Keywords: Sertoli cells; blood-testis barrier; diabetes mellitus; glucose metabolism; male fertility.

Figure 1. Schematic illustration of the seminiferous tubule and the Sertoli/blood testis barrier (BTB). The BTB is a physical barrier between the interstitial space and the seminiferous tubule lumen, formed by Sertoli cells (SCs) and the tight connections between these cells. Outside the BTB is the basal compartment, where spermatogonial renewal occurs, and inside the BTB is the adluminal compartment, where meiosis, spermiogenesis and spermiation take place. Blood vessels and the Leydig cells, which produce testosterone, are located in the interstitial space. Adjacent to the basement membrane are several layers of modified myofibroblastic cells, termed peritubular cells. As a result of such particular organization, the establishment of a functional BTB is essential to create a special environment for the normal development of a fully efficient sperm.

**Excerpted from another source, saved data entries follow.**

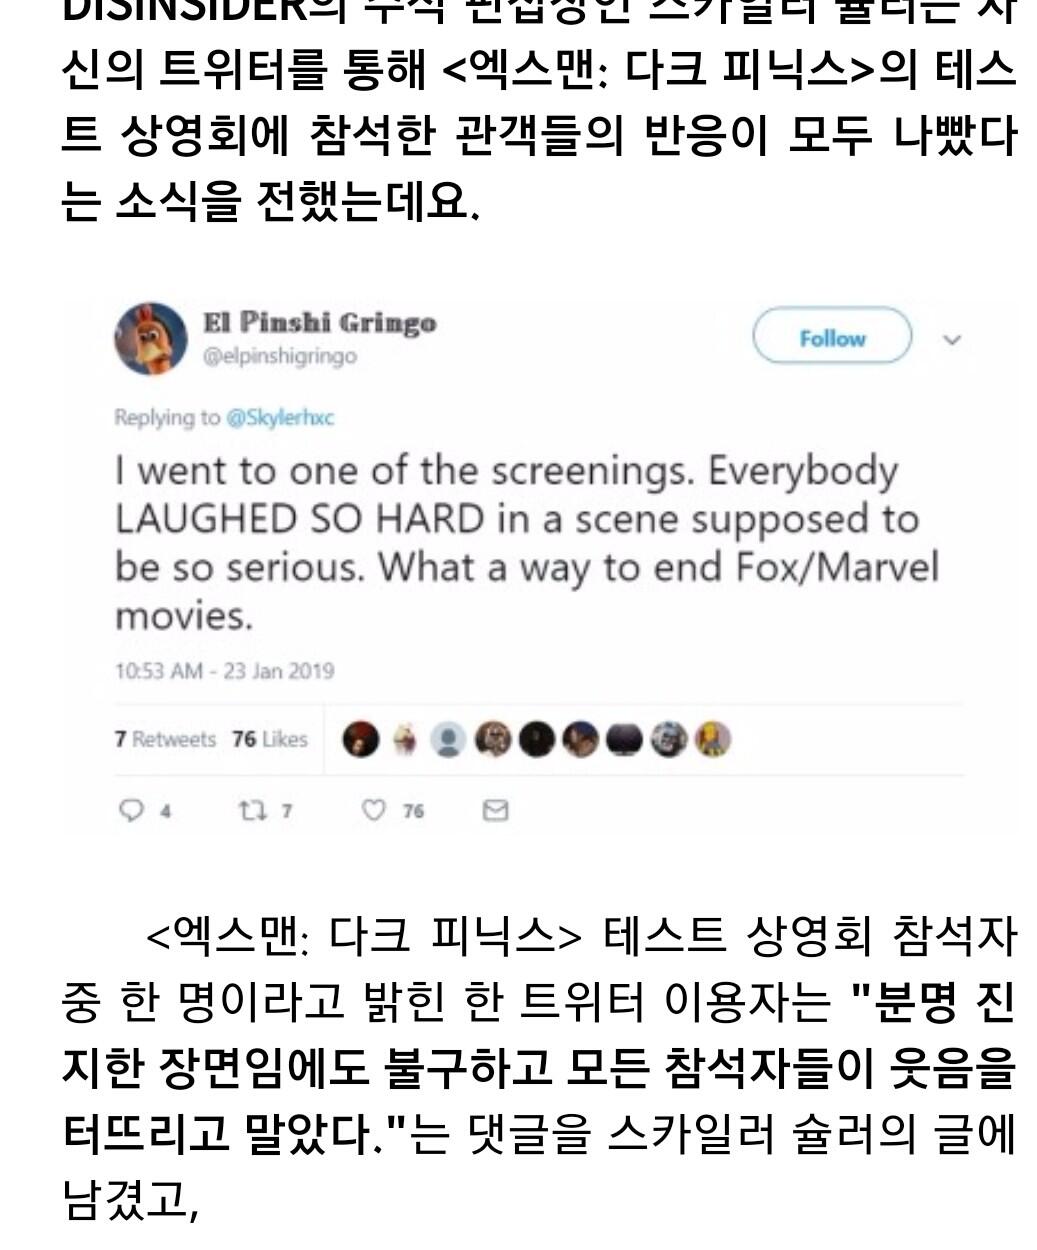
Task: Click the El Pinshi Gringo display name
Action: [x=320, y=324]
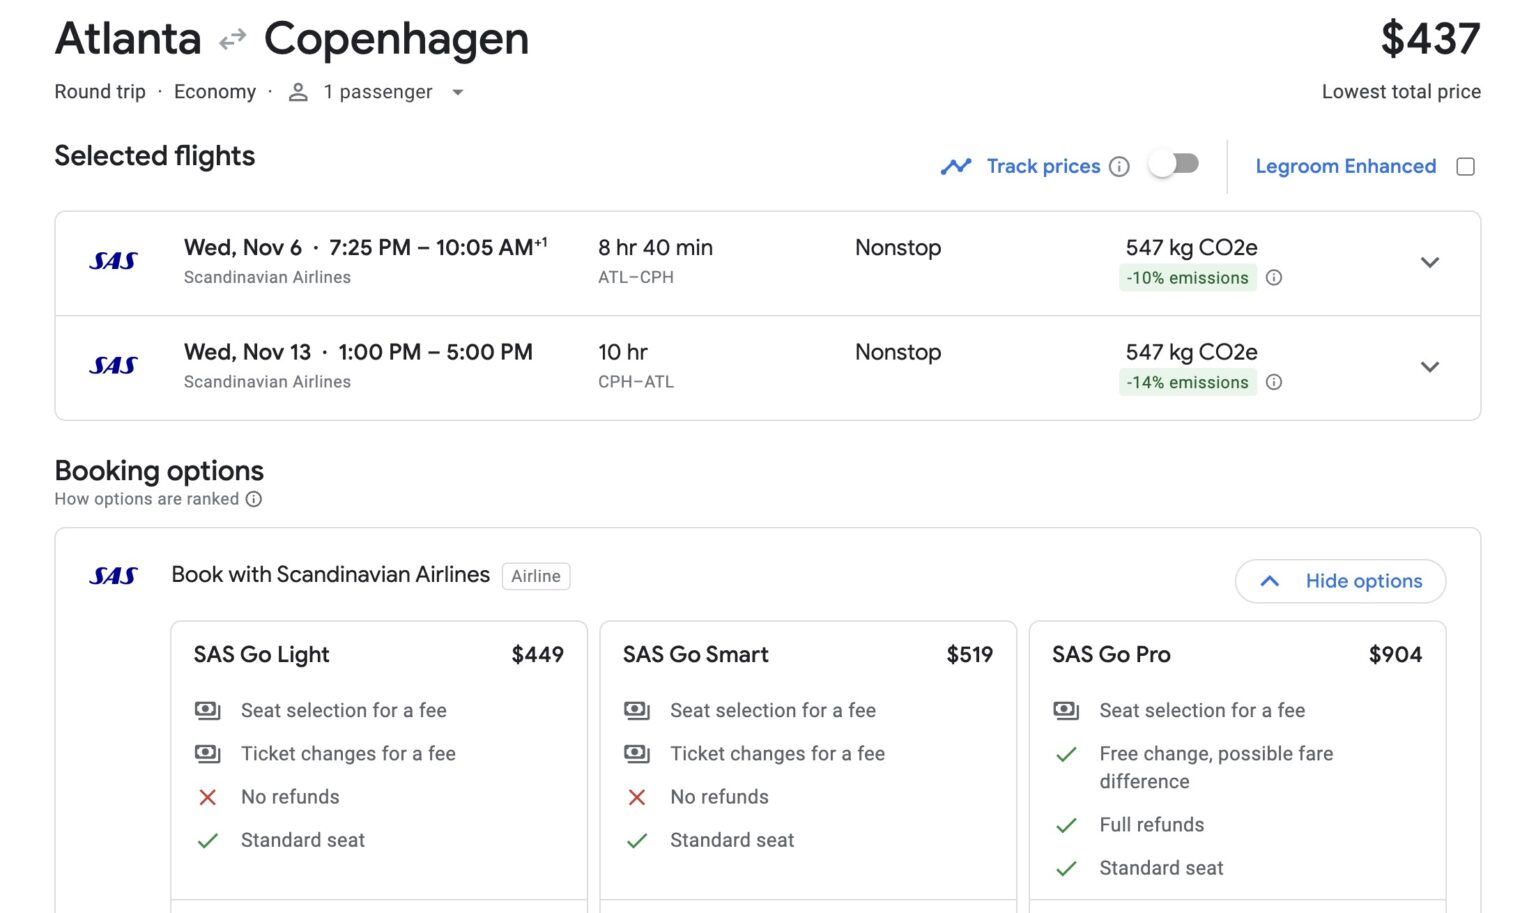Image resolution: width=1536 pixels, height=913 pixels.
Task: Click the -14% emissions badge
Action: [1187, 382]
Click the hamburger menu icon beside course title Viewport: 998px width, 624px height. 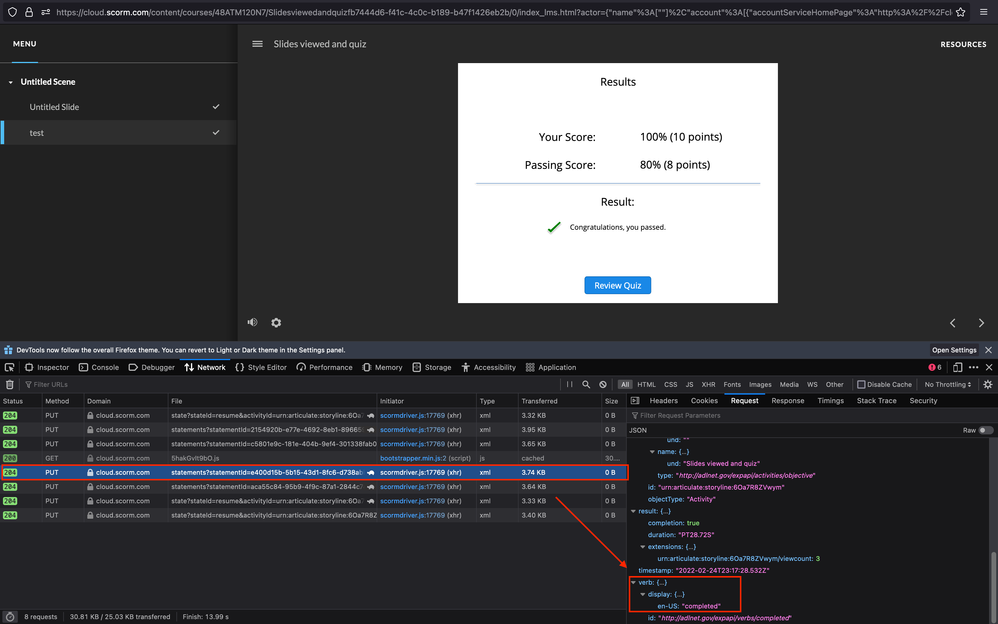(x=257, y=44)
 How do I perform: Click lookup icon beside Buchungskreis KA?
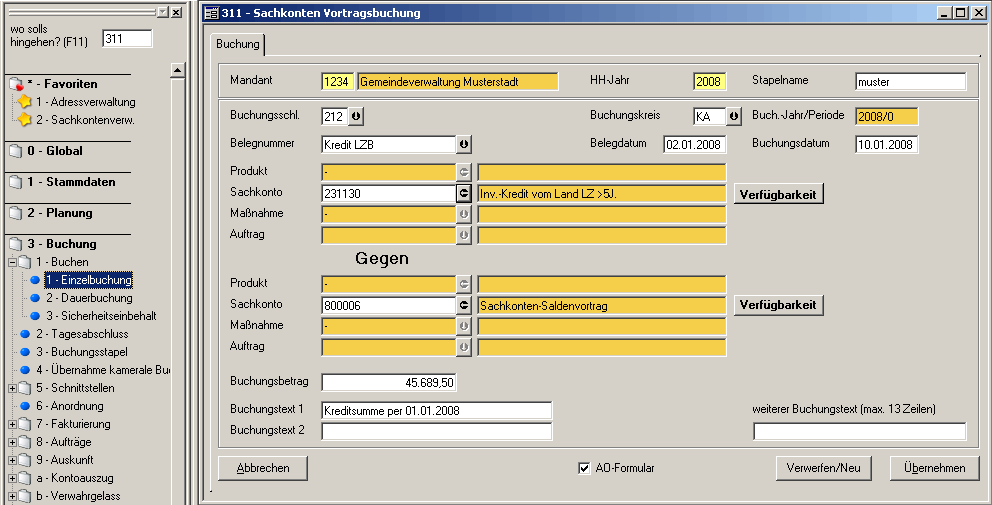734,116
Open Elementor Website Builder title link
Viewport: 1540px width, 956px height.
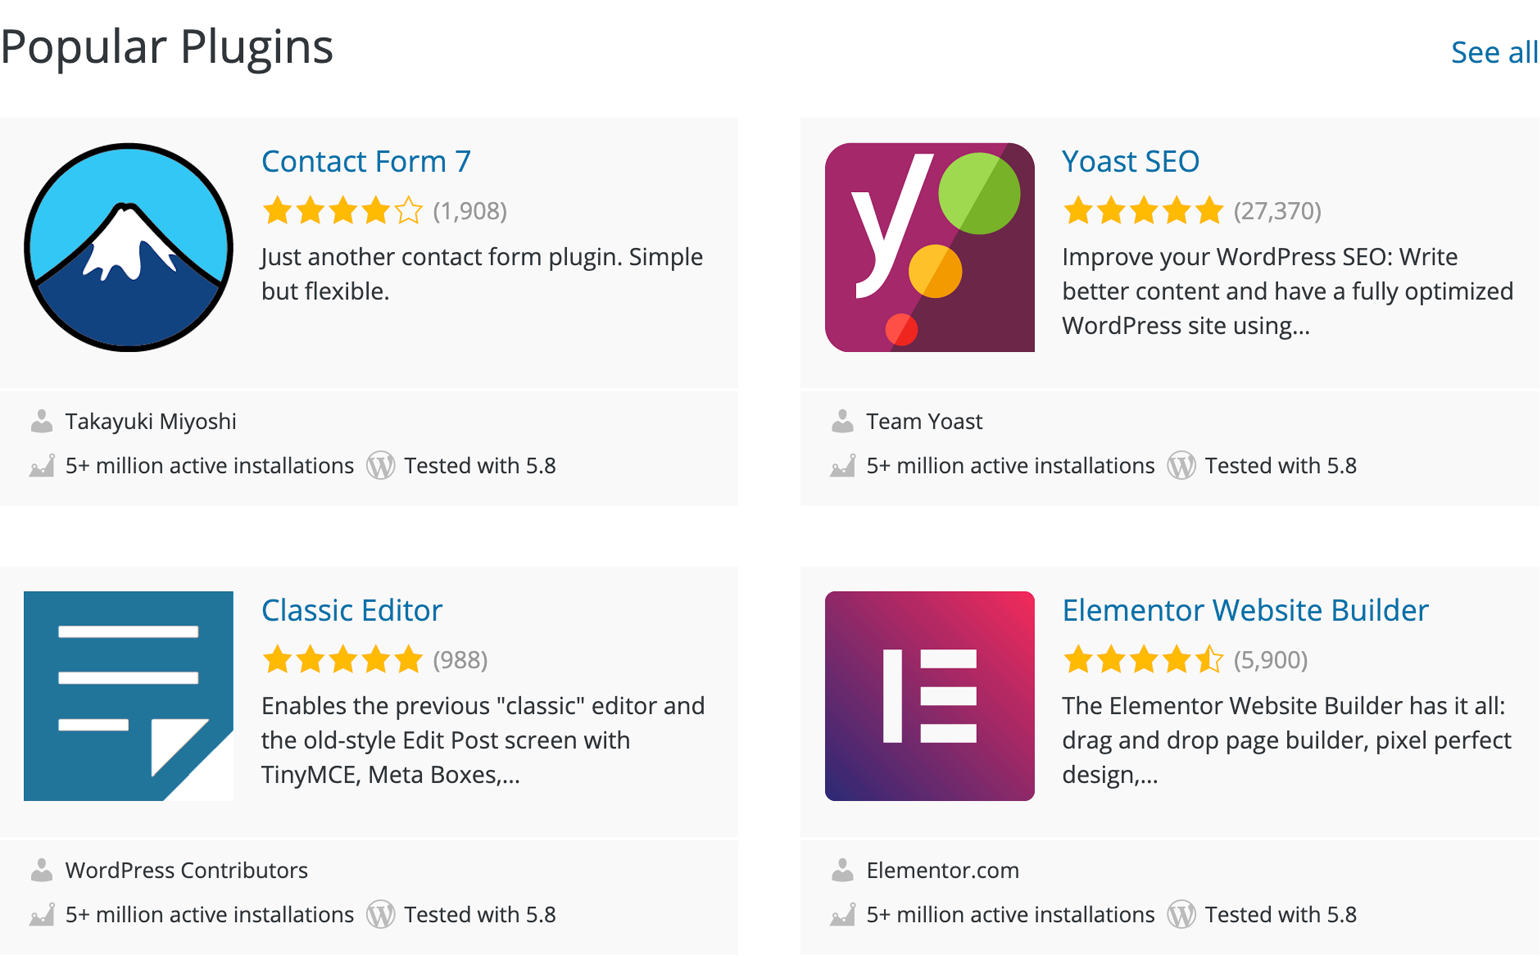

Figure 2. Schematic illustration of Sertoli cells (SCs) main metabolic pathways. The SCs are capable of consuming a variety fuels including glucose, lactate, fatty acids and aminoacids. Nevertheless, SCs actively metabolize glucose being the majority of it converted in lactate and not oxidized in the TCA cycle. The extracellular lactate and pyruvate are transported via the members of the family of proton-linked plasma membrane transporters that carry molecules having one carboxylate group, the monocarboxylate transporters (MCT4), while glucose is imported via specific members of the family of membrane proteins called glucose transporters (GLUT1 and GLUT3). Once glucose enters the glycolytic pathway, it is decomposed to pyruvate which can (a) be converted into lactate via lactate dehydrogenase, (b) be converted into alanine via alanine transaminase or (c) be transported to the mitochondrial matrix, oxidized and decarboxylated by the pyruvate dehydrogenase forming the two carbon intermediate Acetyl-CoA which can enter the TCA cycle. The oxidation of these substrates is coupled with ADP phosphorylation via the electron transport chain to form ATP. Abbreviations: TCA, tricarboxylic acid; GLUT, glucose transporter; MCT, monocarboxylate transporter; ALT, alanine transaminase; LDH, lactate dehydrogenase; PFK, phosphofructokinase; TFP, trifunctional protein.